Maulana Wahiduddin Khan | Islamic Voice | February 2016
Spirituality, or rabbaniyat is the elevation of man to a plane where the mind is focused on the higher, non-material realities of a godly existence. Its opposite is materialism, a course followed all too often in this world.
To put it another way, he who focuses on mere appearances is material-minded. And the one who rises above it is spiritual. He obeys the injunction of the Quran: Be devoted servants of God. (Quran: 3: 79).
To understand what constitutes materialism, imagine yourself looking at a palatial house or an attractive car and being overcome by the desire to possess it. A person who is unmoved by these objects and the notions of luxury they convey, lives in a more rarefied sphere. For him there is little attraction in the world of superficiality, being engrossed as he is in the higher realities of a supremely spiritual life. A truly non-material person’s soul exists at a profound level of spirituality. This is the unadulterated truth.
Those who live for worldly pleasures believe that gratification cannot be had except through the enjoyment of material goods. But this kind of thinking is the result of sheer ignorance. Having only experienced worldly pleasures, these people come to believe that every kind of enjoyment depends on it alone. If they were to experience spiritual pleasure they would quickly forget about material pleasures which are transient, whereas the spiritual kind may be savoured eternally.
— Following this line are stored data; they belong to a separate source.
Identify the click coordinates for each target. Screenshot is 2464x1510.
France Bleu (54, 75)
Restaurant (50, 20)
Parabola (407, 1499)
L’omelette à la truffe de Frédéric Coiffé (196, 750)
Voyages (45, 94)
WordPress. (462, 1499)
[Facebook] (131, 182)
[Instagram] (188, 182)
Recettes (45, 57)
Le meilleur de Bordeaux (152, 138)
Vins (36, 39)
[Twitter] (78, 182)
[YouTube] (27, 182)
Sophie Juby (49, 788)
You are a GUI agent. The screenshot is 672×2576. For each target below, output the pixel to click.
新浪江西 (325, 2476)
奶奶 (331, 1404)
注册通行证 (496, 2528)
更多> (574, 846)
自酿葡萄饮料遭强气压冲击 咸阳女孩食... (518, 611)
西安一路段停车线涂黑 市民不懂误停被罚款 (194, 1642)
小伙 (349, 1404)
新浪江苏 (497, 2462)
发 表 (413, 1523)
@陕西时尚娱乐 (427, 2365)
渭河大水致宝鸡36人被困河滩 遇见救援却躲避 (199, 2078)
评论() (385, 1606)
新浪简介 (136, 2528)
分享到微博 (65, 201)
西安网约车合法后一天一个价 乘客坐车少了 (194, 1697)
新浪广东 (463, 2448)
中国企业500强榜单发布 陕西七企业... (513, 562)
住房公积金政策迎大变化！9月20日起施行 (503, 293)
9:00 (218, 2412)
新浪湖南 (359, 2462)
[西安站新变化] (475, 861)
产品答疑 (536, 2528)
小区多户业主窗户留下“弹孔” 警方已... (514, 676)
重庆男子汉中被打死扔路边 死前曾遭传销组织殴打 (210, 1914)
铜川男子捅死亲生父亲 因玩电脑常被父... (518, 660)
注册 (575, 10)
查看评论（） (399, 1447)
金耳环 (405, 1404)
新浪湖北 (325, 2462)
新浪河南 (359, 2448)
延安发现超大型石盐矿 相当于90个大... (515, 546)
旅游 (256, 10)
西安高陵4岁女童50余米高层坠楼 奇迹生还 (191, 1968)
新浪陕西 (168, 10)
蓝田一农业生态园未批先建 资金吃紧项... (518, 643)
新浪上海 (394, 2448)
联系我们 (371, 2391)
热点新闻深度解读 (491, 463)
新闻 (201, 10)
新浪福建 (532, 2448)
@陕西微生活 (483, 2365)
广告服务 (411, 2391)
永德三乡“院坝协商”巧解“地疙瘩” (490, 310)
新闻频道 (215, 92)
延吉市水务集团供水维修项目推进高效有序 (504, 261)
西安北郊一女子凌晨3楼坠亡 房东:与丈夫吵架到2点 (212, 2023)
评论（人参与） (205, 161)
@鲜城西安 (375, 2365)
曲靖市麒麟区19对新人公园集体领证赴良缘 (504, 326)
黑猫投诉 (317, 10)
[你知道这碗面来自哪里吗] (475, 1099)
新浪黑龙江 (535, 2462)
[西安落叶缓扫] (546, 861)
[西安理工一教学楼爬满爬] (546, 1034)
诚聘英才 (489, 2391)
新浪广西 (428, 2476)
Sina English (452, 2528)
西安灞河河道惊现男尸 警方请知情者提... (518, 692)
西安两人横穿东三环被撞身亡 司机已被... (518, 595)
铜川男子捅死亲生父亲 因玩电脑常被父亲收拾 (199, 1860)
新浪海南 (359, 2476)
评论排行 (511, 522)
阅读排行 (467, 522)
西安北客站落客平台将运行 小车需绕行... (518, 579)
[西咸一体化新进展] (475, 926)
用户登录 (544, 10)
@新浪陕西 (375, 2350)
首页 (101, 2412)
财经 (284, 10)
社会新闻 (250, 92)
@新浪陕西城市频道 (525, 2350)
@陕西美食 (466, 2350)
The taste of good food is enjoyable, but it is only when the experience of eating results in an outpouring of thanksgiving to God that we attain complete pleasure.
A car ride can be exhilarating, but the pleasure that comes from a deep perception of reality—on sensing the indescribably unique power of God as manifested in cars, aero planes and all the other modern amenities created for man’s comfort—is far superior to that which one experiences while travelling in a luxurious automobile.
A materially-minded person finds pleasure only in something which he or she actually experiences. The spiritual person will thank God even at the sight of another person’s object. Rather, he transforms his friend’s material pleasure into spiritual pleasure for himself. A materially-minded person only sees the creation, while a spiritually-inclined person sees the splendor of the Creator through the creation. It is obvious that the spiritual riches accruing from the discovery of the Creator cannot be gained through objects he created.
Furthermore, in the spiritual world, there is no great difference between comfort and deprivation. What one gains from material experiences is of lesser value than what one learns from deprivation. Tears of pain hold greater lessons than laughter.
The greatest source of pleasure is in the remembrance of God. It is this reality which finds expression in the following verse of the Quran:
Only in the remembrance of God are hearts comforted. (Quran: 13: 28)
Comfort here implies peace of mind that stems only from God, and not merely temporary solace. Man is an idealist by nature. Anything short of ideals only attracts fitful attention. Existing only at the materialistic level is like descending into animalism. Materialism is, in other words, a form of shallowness. A real man is one who discovers the secret of spirituality.
If in materialism there is pleasure of laughter, in spirituality there is greater and lasting pleasure. If materialism is to live a life of limitations, spirituality is to live in boundless freedom.